Kenan Alpay’ın konuyla yazısı şöyle:
Utanç verici çifte standartlı siyasetin, mide bulandıracak düzeyde ideolojik angajmana ve menfaate dayalı siyasal tutumun sadece Amerika ve Avrupa’ya mahsus olduğunu düşünecek denli saf kimse yoktur herhalde. Ahlaksızlığın belirli bir coğrafyası, çirkinliğin etnik veya ideolojik hiçbir sınırı bulunmuyor çünkü. Ne var ki profesyonel düzeyde örgütlenip işleyen propaganda ve psikolojik savaş süreçleri sömürgeciliği, emperyalizmi, işgal ve katliamları hemen neredeyse salt Amerika ve Avrupa’dan neşet eden, sadece onlarla kayıtlayan bir algıyı birey ve toplumun zihnine kazımak üzere durup dinlenmeksizin çalışmaktadır.

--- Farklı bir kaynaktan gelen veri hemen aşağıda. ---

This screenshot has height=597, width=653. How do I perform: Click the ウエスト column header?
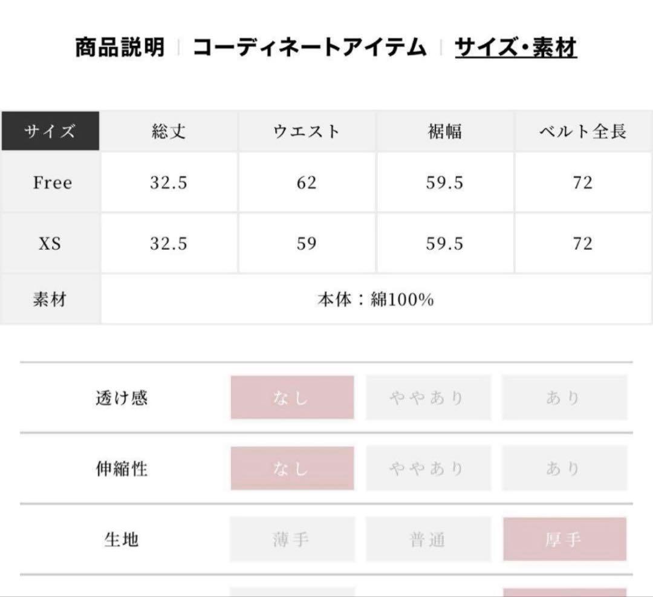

1998’den itibaren Hugo Chavez liderliğiyle birlikte Bolivarcı Cumhuriyet olarak adlandırılan Venezüella’da Nicolas Maduro hükümetini devirmek üzere muhalif kesimlere askeri darbe dâhil her türlü operasyon için açık destek bildiren Avrupa ve Amerika’nın rezil durumu ortada. İlk değil, son da olmayacağı besbelli bir rezillik geleneği. Ancak Venezüella üzerinden yaşanan tartışma esasen Amerika ve Avrupa’nın sergilediği saldırgan tutumdan ibaret değil. Aksine Amerika ve Avrupa’nın Venezüella üzerine sergilediği ve kökleri ülkenin petrol ve altın zenginliklerine el koyma planlarından neşet eden saldırgan politikalarına yapılan aşırı vurgularla örtülmek istenen temelde iki büyük mesele daha var: İlki yolsuzluk ve baskı politikalarıyla temayüz eden despotik yönetimler. İkincisiyse Rusya ve Çin’in emperyalist politikalarını meşrulaştırma girişimleri.